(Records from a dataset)
=== Section Start ===
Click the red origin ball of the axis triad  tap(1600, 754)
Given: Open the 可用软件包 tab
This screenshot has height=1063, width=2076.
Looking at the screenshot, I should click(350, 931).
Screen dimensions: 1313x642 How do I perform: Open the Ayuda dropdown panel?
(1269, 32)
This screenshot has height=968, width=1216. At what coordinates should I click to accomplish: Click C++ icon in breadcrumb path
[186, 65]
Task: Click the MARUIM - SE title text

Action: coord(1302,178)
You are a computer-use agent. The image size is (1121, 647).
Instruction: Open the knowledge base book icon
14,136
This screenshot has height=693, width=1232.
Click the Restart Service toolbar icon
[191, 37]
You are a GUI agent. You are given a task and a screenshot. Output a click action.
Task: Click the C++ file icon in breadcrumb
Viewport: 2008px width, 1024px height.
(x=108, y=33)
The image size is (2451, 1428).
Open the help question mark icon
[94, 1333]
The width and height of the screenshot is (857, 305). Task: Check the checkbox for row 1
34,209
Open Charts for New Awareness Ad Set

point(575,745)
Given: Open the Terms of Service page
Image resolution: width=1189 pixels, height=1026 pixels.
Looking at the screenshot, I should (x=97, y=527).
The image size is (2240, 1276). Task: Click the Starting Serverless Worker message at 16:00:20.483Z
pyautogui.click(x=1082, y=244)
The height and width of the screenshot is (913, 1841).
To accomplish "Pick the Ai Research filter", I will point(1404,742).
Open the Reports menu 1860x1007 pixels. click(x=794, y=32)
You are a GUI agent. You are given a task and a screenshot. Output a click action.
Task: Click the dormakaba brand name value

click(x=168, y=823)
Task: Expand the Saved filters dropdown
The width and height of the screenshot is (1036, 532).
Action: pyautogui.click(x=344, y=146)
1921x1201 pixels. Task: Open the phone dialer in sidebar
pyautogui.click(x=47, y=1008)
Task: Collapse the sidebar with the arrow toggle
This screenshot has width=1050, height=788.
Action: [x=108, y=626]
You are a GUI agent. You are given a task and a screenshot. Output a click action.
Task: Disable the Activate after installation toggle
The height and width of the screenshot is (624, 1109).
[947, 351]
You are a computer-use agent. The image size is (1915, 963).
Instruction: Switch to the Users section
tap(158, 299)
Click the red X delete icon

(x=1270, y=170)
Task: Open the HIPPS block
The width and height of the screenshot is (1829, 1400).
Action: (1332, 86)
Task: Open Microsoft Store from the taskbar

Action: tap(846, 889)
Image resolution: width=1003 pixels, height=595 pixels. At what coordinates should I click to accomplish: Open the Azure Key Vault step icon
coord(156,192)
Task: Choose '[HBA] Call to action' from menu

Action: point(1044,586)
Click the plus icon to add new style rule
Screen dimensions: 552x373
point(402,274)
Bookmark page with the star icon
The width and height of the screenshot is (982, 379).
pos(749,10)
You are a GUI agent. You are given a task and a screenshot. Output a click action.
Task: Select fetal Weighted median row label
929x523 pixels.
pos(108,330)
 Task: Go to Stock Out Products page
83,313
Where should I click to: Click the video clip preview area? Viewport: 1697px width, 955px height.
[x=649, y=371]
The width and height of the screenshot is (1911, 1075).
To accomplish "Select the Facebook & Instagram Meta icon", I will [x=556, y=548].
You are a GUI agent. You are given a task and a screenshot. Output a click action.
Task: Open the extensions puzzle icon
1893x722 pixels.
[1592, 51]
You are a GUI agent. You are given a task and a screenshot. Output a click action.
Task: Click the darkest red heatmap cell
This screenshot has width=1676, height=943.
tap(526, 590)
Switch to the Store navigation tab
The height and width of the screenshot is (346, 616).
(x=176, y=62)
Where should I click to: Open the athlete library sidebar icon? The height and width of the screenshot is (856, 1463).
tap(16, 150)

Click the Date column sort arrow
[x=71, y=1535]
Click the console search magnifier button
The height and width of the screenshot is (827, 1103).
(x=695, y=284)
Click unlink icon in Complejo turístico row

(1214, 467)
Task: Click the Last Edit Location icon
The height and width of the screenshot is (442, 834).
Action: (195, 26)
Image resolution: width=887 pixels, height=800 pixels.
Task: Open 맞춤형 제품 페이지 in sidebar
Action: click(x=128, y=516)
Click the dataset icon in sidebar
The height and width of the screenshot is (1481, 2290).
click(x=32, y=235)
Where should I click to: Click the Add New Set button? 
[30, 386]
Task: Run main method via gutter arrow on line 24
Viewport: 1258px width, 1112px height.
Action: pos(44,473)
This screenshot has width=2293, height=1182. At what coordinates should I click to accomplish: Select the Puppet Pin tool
=== Section End ===
Copy every line of the data above exactly.

Solution:
Click the red origin ball of the axis triad  tap(1600, 754)
Given: Open the 可用软件包 tab
This screenshot has height=1063, width=2076.
Looking at the screenshot, I should click(350, 931).
Screen dimensions: 1313x642 How do I perform: Open the Ayuda dropdown panel?
(1269, 32)
This screenshot has height=968, width=1216. At what coordinates should I click to accomplish: Click C++ icon in breadcrumb path
[186, 65]
Task: Click the MARUIM - SE title text

Action: coord(1302,178)
You are a computer-use agent. The image size is (1121, 647).
Instruction: Open the knowledge base book icon
14,136
This screenshot has height=693, width=1232.
Click the Restart Service toolbar icon
[191, 37]
You are a GUI agent. You are given a task and a screenshot. Output a click action.
Task: Click the C++ file icon in breadcrumb
Viewport: 2008px width, 1024px height.
(x=108, y=33)
The image size is (2451, 1428).
Open the help question mark icon
[94, 1333]
The width and height of the screenshot is (857, 305). Task: Check the checkbox for row 1
34,209
Open Charts for New Awareness Ad Set

point(575,745)
Given: Open the Terms of Service page
Image resolution: width=1189 pixels, height=1026 pixels.
Looking at the screenshot, I should (x=97, y=527).
The image size is (2240, 1276). Task: Click the Starting Serverless Worker message at 16:00:20.483Z
pyautogui.click(x=1082, y=244)
The height and width of the screenshot is (913, 1841).
To accomplish "Pick the Ai Research filter", I will point(1404,742).
Open the Reports menu 1860x1007 pixels. click(x=794, y=32)
You are a GUI agent. You are given a task and a screenshot. Output a click action.
Task: Click the dormakaba brand name value

click(x=168, y=823)
Task: Expand the Saved filters dropdown
The width and height of the screenshot is (1036, 532).
Action: pyautogui.click(x=344, y=146)
1921x1201 pixels. Task: Open the phone dialer in sidebar
pyautogui.click(x=47, y=1008)
Task: Collapse the sidebar with the arrow toggle
This screenshot has width=1050, height=788.
Action: [x=108, y=626]
You are a GUI agent. You are given a task and a screenshot. Output a click action.
Task: Disable the Activate after installation toggle
The height and width of the screenshot is (624, 1109).
[947, 351]
You are a computer-use agent. The image size is (1915, 963).
Instruction: Switch to the Users section
tap(158, 299)
Click the red X delete icon

(x=1270, y=170)
Task: Open the HIPPS block
The width and height of the screenshot is (1829, 1400).
Action: (1332, 86)
Task: Open Microsoft Store from the taskbar

Action: tap(846, 889)
Image resolution: width=1003 pixels, height=595 pixels. At what coordinates should I click to accomplish: Open the Azure Key Vault step icon
coord(156,192)
Task: Choose '[HBA] Call to action' from menu

Action: point(1044,586)
Click the plus icon to add new style rule
Screen dimensions: 552x373
point(402,274)
Bookmark page with the star icon
The width and height of the screenshot is (982, 379).
pos(749,10)
You are a GUI agent. You are given a task and a screenshot. Output a click action.
Task: Select fetal Weighted median row label
929x523 pixels.
pos(108,330)
 Task: Go to Stock Out Products page
83,313
Where should I click to: Click the video clip preview area? Viewport: 1697px width, 955px height.
[x=649, y=371]
The width and height of the screenshot is (1911, 1075).
To accomplish "Select the Facebook & Instagram Meta icon", I will [x=556, y=548].
You are a GUI agent. You are given a task and a screenshot. Output a click action.
Task: Open the extensions puzzle icon
1893x722 pixels.
[1592, 51]
You are a GUI agent. You are given a task and a screenshot. Output a click action.
Task: Click the darkest red heatmap cell
This screenshot has width=1676, height=943.
tap(526, 590)
Switch to the Store navigation tab
The height and width of the screenshot is (346, 616).
(x=176, y=62)
Where should I click to: Open the athlete library sidebar icon? The height and width of the screenshot is (856, 1463).
tap(16, 150)

Click the Date column sort arrow
[x=71, y=1535]
Click the console search magnifier button
The height and width of the screenshot is (827, 1103).
(x=695, y=284)
Click unlink icon in Complejo turístico row

(1214, 467)
Task: Click the Last Edit Location icon
The height and width of the screenshot is (442, 834).
Action: (195, 26)
Image resolution: width=887 pixels, height=800 pixels.
Task: Open 맞춤형 제품 페이지 in sidebar
Action: click(x=128, y=516)
Click the dataset icon in sidebar
The height and width of the screenshot is (1481, 2290).
click(x=32, y=235)
Where should I click to: Click the Add New Set button? 
[30, 386]
Task: Run main method via gutter arrow on line 24
Viewport: 1258px width, 1112px height.
Action: pos(44,473)
This screenshot has width=2293, height=1182. At what coordinates should I click to accomplish: Select the Puppet Pin tool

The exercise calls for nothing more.